I'm having fun with the challenge. After programming a cute RPL recursive program in my HP 50g to manage matrices/permanents and realise, as said in other posts, that the required calculations grow insanely, now I'll try the binary way, base-2 approach, with shifting registers, but with the usual base-10 numbers. Let's see Smile

Edit:
I'm testing this binary shifting approach to obtain the cofactors. A 5x5 matrix full of ones takes about 25 seconds to compute in my HP 50g. With zeroes, the code saves operations.
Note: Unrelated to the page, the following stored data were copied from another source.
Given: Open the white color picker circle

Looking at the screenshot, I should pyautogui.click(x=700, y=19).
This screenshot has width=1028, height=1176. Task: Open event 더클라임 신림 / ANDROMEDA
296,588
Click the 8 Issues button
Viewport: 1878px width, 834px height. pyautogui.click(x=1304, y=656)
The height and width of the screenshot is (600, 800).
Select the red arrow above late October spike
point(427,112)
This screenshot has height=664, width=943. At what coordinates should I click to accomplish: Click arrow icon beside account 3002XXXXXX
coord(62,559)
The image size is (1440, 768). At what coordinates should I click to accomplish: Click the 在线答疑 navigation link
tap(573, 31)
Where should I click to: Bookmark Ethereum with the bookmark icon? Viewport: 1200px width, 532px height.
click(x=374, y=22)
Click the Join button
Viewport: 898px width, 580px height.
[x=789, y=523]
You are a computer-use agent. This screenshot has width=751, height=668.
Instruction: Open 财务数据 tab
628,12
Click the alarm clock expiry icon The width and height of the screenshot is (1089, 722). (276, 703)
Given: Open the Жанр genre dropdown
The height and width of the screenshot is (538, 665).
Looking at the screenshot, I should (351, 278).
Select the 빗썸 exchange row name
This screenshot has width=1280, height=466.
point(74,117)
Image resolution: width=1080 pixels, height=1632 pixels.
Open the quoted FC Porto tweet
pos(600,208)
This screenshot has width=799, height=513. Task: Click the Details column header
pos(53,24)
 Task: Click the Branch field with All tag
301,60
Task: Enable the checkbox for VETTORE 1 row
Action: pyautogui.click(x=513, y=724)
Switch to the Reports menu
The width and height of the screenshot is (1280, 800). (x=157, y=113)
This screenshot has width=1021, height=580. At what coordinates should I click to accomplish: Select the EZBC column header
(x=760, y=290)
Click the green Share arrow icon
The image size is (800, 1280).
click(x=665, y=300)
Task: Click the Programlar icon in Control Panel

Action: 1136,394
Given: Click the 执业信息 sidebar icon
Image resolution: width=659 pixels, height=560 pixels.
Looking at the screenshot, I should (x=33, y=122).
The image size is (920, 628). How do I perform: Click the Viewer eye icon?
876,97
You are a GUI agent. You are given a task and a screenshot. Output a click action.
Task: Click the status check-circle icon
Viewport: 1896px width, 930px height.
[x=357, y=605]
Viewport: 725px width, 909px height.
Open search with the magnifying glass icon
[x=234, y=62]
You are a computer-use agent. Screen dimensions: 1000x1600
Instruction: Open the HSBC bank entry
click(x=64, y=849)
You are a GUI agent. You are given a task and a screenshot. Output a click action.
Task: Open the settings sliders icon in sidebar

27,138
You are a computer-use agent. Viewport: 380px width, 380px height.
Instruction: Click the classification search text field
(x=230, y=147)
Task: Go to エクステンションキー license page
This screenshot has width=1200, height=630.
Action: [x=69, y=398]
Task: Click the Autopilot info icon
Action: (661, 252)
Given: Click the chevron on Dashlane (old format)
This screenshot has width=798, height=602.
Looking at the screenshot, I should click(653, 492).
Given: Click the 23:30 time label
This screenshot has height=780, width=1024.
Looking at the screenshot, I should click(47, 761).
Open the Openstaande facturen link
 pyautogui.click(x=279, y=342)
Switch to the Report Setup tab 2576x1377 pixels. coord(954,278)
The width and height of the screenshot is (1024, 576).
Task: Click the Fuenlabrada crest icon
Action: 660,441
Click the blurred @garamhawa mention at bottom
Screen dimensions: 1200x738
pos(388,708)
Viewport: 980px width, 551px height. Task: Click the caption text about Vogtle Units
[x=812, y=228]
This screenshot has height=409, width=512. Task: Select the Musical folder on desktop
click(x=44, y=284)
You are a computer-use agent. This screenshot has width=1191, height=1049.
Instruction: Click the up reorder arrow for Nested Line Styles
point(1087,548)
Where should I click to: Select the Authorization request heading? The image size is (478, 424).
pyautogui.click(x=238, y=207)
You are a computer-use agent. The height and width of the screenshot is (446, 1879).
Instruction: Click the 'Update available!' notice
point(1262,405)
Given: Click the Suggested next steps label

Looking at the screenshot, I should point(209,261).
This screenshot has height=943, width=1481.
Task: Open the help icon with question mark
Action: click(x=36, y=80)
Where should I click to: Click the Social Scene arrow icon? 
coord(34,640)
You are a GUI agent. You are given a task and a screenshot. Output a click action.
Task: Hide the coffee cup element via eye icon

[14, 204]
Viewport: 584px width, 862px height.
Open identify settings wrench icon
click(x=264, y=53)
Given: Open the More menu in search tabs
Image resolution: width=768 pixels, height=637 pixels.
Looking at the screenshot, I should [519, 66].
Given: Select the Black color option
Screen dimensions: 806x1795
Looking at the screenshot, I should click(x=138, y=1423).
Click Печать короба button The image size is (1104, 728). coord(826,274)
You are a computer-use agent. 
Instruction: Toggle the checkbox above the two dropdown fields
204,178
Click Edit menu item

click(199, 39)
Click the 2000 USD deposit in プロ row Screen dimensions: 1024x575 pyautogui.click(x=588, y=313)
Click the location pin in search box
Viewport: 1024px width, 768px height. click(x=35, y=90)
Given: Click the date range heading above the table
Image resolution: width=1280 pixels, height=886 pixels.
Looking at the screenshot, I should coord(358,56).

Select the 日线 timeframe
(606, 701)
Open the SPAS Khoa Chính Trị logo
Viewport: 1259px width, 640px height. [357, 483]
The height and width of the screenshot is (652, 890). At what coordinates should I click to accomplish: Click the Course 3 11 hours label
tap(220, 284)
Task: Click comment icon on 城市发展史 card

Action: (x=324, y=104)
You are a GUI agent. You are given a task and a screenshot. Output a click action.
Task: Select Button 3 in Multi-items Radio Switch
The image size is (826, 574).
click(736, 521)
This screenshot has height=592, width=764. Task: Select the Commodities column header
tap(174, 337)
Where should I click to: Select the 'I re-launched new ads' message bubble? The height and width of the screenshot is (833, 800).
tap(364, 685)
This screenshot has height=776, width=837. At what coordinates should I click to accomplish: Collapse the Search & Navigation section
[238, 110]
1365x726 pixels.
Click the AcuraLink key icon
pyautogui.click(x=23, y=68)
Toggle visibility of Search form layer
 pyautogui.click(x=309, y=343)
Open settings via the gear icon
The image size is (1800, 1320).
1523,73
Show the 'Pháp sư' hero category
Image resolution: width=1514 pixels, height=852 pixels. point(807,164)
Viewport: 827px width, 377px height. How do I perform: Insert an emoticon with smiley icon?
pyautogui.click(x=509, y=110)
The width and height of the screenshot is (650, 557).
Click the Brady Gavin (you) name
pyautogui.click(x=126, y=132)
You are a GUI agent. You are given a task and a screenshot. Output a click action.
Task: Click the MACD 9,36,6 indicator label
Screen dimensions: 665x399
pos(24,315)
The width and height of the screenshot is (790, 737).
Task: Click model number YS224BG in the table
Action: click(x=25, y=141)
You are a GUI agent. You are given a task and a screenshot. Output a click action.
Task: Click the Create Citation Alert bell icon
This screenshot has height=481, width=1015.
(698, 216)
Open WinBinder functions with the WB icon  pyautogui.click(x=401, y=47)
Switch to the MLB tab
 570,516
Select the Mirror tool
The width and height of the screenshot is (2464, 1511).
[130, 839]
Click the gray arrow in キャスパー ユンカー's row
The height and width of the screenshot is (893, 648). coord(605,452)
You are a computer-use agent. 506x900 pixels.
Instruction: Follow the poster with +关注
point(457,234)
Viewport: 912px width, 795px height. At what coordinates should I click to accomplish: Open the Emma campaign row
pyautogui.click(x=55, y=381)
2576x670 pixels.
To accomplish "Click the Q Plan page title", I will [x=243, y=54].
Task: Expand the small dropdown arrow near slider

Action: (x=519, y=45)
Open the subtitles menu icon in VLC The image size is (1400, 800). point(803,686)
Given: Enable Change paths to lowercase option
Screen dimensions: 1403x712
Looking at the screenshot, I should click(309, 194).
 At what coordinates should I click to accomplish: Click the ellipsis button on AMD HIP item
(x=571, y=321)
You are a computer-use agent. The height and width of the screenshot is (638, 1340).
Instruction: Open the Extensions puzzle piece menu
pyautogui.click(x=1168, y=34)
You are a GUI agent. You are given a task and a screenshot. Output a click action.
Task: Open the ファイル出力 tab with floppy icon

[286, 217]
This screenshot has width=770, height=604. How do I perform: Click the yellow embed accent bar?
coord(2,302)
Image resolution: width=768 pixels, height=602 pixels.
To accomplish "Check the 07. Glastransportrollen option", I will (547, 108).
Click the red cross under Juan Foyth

Thus, I will let the calculator work overnigth and let's see if I get something in the morning (I started a TICKS command so I can measure the elapsed time). I know, I know: if I were serious I should have tried to make an estimation of the required time for the algorithm Smile

Edit 2:
I got it! (after about 11 hours computing!). At least, after such a long calculation, the result is the expected Smile

I'll write my code later here, just as a curiosity, though it's not the most efficient solution.

Edit 3:
And this is my version of PERMANT. It takes two arguments from the stack:

Level 2: a list with the matrix rows, considered as binary words, translated to base-10 reals.
Level 1: the number of rows, i.e., 12.

Thus, the contents of the stack must be:

Code:

2: {3007, 773, 2839, 516, 3071, 775, 2967, 1533, 2823, 4095, 517, 2999}

1: 12

And the code of PERMANT:

Code:

« 0 0 0 → vec rows n a per   @ get from stack the list (vec) and nr of rows. Init n, a, per

  « vec 2 / 'vec' STO         @ binary shift right and store (fractional part included)

    rows 1 FOR n              @ go from last row to first

     vec n GET FP 2 * 'a' STO @ matrix element: get the LSB as the fractional part of row n times 2

     IF rows 1 ≠ a AND THEN   @ if rows larger than 1 and matrix element 'a' is nonzero

      vec OBJ→ 1 + n - ROLL DROP rows 1 - →LIST @ remove row n from vec

      IP rows 1 - PERMANT     @ get the integer part (like remove column) and recall PERMANT

      a * 'per' STO+          @ returned cofactor from PERMANT times 'a', and add to cumulative 'per'

     ELSE a 'per' STO+        @ just add 'a' to cumulative 'per'

     END

    -1 STEP                   @ decrease n and next iteration

    per                       @ return the obtained permanent

 »

»

Edit 4:
And the previous code even more optimised for binary matrices:

Code:

« 0 0 → vec rows n per

  « vec 2 / 'vec' STO

    rows 1 FOR n

     IF vec n GET FP THEN

      IF rows 1 ≠ THEN

      vec OBJ→ 1 + n - ROLL DROP rows 1 - →LIST

      IP rows 1 - PERMANT

      ELSE 1

      END

      'per' STO+

     END

    -1 STEP

    per

 »

»

Edit 5:
With the optimised code, computing time is 9 hours in a physical HP 50g, instead of the previous 11 hours.